===== SUPPLIED TEXT
Review: Tufte's "The Visual Display of Quantitative Information"

The blog post will be one of a few posts that focus on Graphical Theory based on some standard texts in the area. I suspect they will be little more than detailed book reports, but will also contain thoughts of mine of relative examples and will focus on formatting the ideas for students of 36-315, a course taught by the Statistics and Data Science Department at Carnegie Mellon University. That means it may be less of book report / review as a summary highlight points I found most relevant.

Before reading Tufte’s book “The Visual Display of Quantitative Information”, I always saw Tufte as someone that presented views on graphics that were a little too extreme for my taste, largely a thinker reacting to horrible graphics of the time, and not a thinker that would be remembered for much beyond that. Now that I’ve read his text I have a much larger appreciation for this thoughts.

In mind this book has 4 major points:

Don’t Lie / Distort the Data / Mislead the Reader with your graphics (Associated with lie factor)
Provide a clean graphic (avoid distractions) and avoid excessive unnecessary non-data-ink, also leverage multifunctionality of graphic display elements.
Create graphics that showcase complex ideas and patterns (Associated with data density) with encouragement of multiple graphics in 1.
What it means to create an amazing graphic, and how to do so within your texts and full presentations.

Below I’ve summarized these sections. This blog post will be serving as a dumping ground for thoughts on the text, including graphics and potential sketches of extensions.

Introduction

Before presenting these points, Tufte answers 2 questions:

“Why graphics?”: Tufte presents examples like Anscombe’s data (pg 14) which poses the problem of complex an nontrivial patterns not being able to be understood with summary statistics (means, etc).

Anscombe Data, 4 different datasets with same linear regression estimation (Beta, Sigma, and R^2), [image link](https://benjaminleroy.github.io/pages/blog/static/images/anscombe.png)

Figure 1: Anscombe Data, 4 different datasets with same linear regression estimation (Beta, Sigma, and R^2), image link

When graphics?: Maybe more “When not graphics” - Twice in the text (pg 20 and pg 178), Tufte states that “Tables usually outperform graphics in reporting on small data sets of 20 numbers or less”.

1. Don’t Lie / Distort the Data / Mislead the Reader

Distortion in graphics comes in many shapes and sizes. One can lie with graphics by changing scales so correct comparisons are hard or impossible (Lie factor, design variation, not data variation, lack of data standardization), one can trick the reader through abusing visual expectations (changes in multiple dimensions for the same variable), and one can confuse the reader with poor labeling and ambiguity in presentation.
==========
===== DATA PROVIDED
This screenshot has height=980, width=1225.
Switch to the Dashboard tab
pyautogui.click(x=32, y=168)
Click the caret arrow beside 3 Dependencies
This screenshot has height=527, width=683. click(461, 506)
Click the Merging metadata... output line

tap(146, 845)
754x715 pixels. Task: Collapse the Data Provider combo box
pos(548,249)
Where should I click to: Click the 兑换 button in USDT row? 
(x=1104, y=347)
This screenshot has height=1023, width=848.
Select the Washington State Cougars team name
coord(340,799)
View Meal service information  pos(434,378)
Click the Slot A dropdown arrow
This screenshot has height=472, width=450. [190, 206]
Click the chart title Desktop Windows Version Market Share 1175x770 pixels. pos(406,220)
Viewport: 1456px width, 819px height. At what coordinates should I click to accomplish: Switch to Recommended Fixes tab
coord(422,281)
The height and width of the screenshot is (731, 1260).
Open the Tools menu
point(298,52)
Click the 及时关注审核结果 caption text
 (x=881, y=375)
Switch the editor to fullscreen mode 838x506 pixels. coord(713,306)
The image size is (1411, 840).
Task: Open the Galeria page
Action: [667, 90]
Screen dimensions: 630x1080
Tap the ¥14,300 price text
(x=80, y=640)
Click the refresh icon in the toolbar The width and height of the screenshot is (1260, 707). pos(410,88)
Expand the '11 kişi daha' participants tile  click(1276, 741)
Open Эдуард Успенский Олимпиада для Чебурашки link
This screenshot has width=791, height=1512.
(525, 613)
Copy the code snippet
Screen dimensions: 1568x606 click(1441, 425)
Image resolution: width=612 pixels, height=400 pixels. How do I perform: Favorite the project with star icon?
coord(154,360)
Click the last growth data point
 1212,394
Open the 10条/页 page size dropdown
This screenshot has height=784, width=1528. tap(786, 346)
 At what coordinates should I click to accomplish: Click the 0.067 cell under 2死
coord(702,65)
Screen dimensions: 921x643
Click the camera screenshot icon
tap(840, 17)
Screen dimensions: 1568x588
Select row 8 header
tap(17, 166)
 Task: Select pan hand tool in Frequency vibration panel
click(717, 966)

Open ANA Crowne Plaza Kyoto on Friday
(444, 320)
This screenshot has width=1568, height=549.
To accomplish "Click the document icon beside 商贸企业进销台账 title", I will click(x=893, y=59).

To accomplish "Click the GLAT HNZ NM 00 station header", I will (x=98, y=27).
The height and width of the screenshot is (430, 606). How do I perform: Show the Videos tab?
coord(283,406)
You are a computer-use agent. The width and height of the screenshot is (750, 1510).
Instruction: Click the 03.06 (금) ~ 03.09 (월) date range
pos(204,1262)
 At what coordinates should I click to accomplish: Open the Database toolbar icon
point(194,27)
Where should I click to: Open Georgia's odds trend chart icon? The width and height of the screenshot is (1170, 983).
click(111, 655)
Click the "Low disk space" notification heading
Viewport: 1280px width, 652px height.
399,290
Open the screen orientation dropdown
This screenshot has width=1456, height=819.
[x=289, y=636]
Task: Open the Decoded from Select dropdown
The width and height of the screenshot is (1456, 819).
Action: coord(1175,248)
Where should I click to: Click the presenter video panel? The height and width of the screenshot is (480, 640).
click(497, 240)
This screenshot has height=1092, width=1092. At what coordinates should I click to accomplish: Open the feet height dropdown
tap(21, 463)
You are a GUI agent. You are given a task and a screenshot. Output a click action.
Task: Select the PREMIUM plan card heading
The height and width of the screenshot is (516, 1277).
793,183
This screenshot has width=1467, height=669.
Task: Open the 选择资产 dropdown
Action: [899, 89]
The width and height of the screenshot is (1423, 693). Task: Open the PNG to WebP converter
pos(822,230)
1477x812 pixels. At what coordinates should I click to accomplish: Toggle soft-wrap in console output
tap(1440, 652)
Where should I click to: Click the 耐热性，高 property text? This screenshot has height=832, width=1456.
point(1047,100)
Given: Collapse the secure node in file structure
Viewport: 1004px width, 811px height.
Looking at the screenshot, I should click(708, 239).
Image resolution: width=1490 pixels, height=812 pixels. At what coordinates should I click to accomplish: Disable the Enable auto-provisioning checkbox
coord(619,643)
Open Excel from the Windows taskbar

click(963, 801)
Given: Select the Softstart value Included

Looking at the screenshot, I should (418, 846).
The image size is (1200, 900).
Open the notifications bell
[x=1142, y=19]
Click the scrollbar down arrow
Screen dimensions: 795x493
==========
SHORT PROBLEM A | In the Tufte review, on which pages does Tufte state that tables usually outperform graphics for small data sets?
SHORT PROBLEM B | List every major point that the Tufte review attributes to the book.

TASK OUTPUT A | Pages 20 and 178.

TASK OUTPUT B |
1. Don't lie, distort the data, or mislead the reader with your graphics (associated with the lie factor).
2. Provide a clean graphic that avoids distractions and excessive unnecessary non-data-ink, and leverage the multifunctionality of graphic display elements.
3. Create graphics that showcase complex ideas and patterns (associated with data density), with encouragement of multiple graphics in one.
4. What it means to create an amazing graphic, and how to do so within your texts and full presentations.